**Extrait du texte**.
+++

Le filtre d’antenne doit être capable d’atténuer le bruit hors bande, notamment dans les bandes de réception d’autres standards. Des technologies telles que les filtres BAW pourraient permettre un filtrage efficace de ce genre de signal.

**Conception système du modulateur ΔΣ**

A partir de la structure du modulateur ΔΣ définie précédemment, des optimisations sont nécessaires pour permettre de réaliser les opérations logiques à haute cadence (3,9Géch/s) à l’intérieur du système. Dans un premier temps, l’accumulateur présent dans l’architecture précédente sera remplacé par un intégrateur (Figure 3-2). Ensuite, les coefficients du modulateur vont être arrondis à la puissance de deux la plus proche, selon la Table 3-1, afin que ces opérations ne prennent aucun temps de calcul. En effet, elles consisteront en de simples décalages des bits des signaux internes. Les performances dynamiques sont peu affectées. Le SNDR est dégradé d’environ 3dB tandis que l’ACLR est de 74,7dB et 72,2dB, respectivement pour les canaux adjacents et alternatifs.

**Utilisation de l’arithmétique redondante**

Le chemin critique est constitué par un additionneur à 4 entrées précédant le 2ème registre (Figure 3-4 et Figure 3-5). En utilisant une architecture classique en complément à 2, le chemin critique est réduit à deux additions successives sur environ 16 bits. La cadence d’échantillonnage visée est de 3,9Géch/s, soit environ 250ps de période. Ce qui laisse moins de 125ps pour une addition 16bits (en omettant le temps de propagation des bascules, qui sera bien sûr non négligeable).

+++

**Données enregistrées**.
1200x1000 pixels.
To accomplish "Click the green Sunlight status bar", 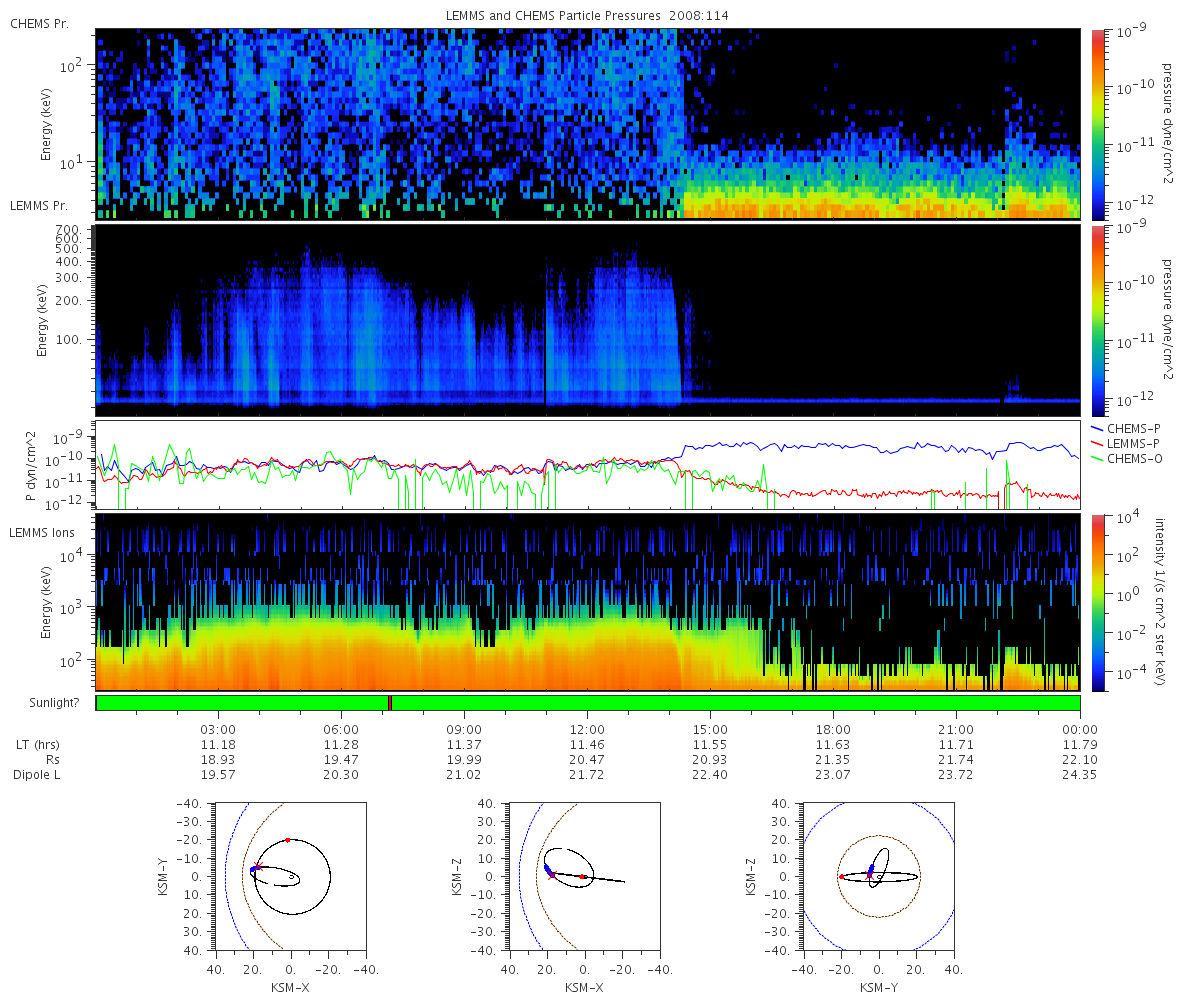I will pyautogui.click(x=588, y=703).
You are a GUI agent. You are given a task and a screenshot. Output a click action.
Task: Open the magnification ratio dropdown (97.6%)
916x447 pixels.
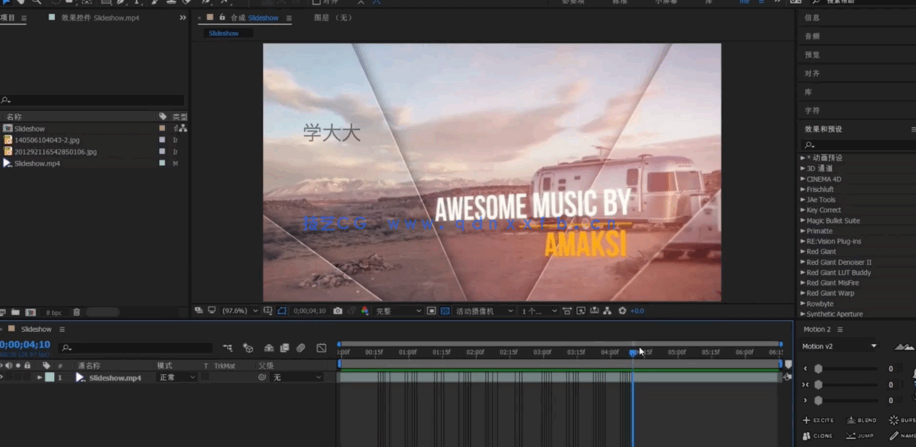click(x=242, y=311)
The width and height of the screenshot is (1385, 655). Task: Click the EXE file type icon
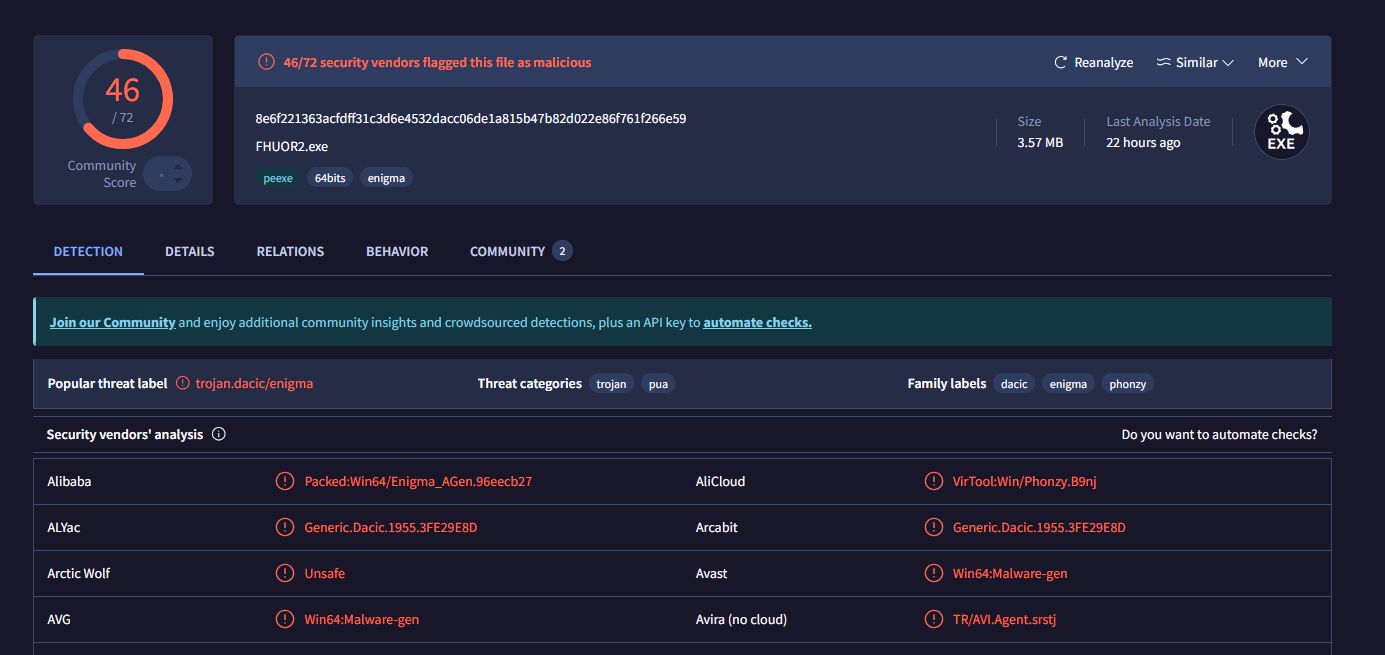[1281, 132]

+++

**Consigne**. Renvoyez à l'identique le passage du texte sur le modulateur ΔΣ qui commence aux mots « Le chemin critique est constitué » et s'arrête après les mots « sûr non négligeable). ». Les enregistrements ne sont pas nécessaires ici.

**Réponse au problème**.
Le chemin critique est constitué par un additionneur à 4 entrées précédant le 2ème registre (Figure 3-4 et Figure 3-5). En utilisant une architecture classique en complément à 2, le chemin critique est réduit à deux additions successives sur environ 16 bits. La cadence d’échantillonnage visée est de 3,9Géch/s, soit environ 250ps de période. Ce qui laisse moins de 125ps pour une addition 16bits (en omettant le temps de propagation des bascules, qui sera bien sûr non négligeable).